→ Work to complete
Copy out exactly the lines below that run from the one holding "This screenshot has height=642, width=1280." to the one holding "This screenshot has width=1000, height=568.", keeping both of those lines and no others.

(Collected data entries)
━━━━━━━━━━━━━━━━

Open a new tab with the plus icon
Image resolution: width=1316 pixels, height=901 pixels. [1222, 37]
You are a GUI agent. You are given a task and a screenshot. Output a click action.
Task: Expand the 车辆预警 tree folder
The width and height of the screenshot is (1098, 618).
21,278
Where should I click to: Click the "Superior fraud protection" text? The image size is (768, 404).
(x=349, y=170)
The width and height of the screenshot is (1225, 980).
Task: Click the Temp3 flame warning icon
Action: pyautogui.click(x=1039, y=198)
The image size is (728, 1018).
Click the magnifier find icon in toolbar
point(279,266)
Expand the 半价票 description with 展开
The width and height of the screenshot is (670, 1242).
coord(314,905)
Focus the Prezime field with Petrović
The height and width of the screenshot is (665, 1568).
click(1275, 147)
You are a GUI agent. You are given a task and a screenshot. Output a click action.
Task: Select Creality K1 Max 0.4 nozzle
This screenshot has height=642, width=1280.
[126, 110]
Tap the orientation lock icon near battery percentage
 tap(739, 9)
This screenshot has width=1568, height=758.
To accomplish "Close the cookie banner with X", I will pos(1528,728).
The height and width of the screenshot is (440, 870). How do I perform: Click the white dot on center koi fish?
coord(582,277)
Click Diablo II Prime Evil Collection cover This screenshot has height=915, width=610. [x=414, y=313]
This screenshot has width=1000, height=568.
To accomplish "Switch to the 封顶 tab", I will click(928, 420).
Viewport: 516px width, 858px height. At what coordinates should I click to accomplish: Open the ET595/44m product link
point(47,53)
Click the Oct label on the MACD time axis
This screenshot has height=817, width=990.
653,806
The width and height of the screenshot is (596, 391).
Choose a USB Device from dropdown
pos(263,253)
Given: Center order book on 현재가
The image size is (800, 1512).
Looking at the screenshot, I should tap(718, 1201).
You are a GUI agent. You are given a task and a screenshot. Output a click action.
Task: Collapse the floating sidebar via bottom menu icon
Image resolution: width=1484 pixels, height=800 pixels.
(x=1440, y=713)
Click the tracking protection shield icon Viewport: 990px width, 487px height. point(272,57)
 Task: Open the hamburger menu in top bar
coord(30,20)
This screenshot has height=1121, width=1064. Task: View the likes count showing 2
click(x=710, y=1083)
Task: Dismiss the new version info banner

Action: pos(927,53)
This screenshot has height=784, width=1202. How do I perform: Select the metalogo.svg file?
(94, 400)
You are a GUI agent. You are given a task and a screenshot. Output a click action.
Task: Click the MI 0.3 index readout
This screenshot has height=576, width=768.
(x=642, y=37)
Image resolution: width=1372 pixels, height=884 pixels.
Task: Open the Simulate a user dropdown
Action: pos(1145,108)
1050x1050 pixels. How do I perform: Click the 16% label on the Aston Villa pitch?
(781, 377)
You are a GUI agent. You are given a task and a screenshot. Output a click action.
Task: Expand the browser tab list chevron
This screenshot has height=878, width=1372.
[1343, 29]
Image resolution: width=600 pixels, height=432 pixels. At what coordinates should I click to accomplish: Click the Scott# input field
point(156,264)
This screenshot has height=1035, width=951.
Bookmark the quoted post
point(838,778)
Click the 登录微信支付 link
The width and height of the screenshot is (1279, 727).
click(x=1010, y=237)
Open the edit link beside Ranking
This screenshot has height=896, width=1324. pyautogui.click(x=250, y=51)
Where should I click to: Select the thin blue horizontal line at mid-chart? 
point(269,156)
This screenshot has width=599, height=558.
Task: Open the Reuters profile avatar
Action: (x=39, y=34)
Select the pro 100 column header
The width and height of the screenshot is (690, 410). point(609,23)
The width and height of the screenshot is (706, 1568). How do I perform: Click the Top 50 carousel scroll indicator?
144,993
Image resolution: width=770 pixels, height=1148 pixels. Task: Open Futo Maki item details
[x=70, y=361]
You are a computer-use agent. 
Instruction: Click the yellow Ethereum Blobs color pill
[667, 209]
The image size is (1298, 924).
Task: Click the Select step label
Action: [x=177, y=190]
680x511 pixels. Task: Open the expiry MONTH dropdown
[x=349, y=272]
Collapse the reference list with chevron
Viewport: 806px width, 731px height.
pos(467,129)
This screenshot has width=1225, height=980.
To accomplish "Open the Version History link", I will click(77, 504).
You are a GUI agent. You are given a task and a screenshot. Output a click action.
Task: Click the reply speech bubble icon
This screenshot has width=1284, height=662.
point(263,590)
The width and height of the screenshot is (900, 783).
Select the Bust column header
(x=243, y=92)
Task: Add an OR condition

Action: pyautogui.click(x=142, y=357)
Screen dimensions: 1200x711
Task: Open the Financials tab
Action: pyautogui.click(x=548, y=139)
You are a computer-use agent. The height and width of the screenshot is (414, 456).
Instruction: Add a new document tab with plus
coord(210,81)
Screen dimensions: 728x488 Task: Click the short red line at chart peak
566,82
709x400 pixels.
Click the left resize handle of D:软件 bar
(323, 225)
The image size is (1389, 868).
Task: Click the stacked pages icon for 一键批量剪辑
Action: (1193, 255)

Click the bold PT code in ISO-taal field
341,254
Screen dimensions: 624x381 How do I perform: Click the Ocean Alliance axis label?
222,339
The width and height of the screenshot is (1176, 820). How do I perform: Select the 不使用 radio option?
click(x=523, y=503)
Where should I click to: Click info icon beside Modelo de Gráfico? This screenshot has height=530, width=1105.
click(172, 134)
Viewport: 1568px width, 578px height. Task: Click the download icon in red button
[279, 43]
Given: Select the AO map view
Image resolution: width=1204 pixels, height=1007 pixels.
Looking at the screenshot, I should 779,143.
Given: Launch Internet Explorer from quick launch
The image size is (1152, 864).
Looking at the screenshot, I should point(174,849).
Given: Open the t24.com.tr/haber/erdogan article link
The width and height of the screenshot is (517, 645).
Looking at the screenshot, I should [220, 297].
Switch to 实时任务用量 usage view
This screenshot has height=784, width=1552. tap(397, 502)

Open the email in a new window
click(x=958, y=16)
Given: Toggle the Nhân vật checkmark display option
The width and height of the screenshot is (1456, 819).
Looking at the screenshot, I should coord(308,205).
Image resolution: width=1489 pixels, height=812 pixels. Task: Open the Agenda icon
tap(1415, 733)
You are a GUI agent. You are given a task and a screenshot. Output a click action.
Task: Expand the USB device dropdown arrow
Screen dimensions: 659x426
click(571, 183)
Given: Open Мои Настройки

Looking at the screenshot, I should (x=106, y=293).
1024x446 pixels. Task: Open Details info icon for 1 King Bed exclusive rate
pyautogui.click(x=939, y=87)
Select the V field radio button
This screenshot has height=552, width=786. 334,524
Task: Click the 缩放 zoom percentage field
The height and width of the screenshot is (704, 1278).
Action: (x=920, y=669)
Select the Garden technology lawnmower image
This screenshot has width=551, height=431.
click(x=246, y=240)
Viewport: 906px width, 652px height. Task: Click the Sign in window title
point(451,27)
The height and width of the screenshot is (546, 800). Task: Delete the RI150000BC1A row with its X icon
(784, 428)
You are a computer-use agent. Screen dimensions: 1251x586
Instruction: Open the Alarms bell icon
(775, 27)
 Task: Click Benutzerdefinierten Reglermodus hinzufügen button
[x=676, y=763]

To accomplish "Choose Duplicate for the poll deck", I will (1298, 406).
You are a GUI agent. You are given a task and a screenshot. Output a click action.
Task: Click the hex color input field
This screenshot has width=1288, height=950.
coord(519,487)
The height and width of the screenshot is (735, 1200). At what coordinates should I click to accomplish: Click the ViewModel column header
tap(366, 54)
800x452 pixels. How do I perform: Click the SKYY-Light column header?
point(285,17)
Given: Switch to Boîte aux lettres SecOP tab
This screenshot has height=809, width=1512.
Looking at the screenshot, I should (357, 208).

━━━━━━━━━━━━━━━━

→ Result of this task
This screenshot has height=642, width=1280.
[126, 110]
Tap the orientation lock icon near battery percentage
 tap(739, 9)
This screenshot has width=1568, height=758.
To accomplish "Close the cookie banner with X", I will pos(1528,728).
The height and width of the screenshot is (440, 870). How do I perform: Click the white dot on center koi fish?
coord(582,277)
Click Diablo II Prime Evil Collection cover This screenshot has height=915, width=610. [x=414, y=313]
This screenshot has width=1000, height=568.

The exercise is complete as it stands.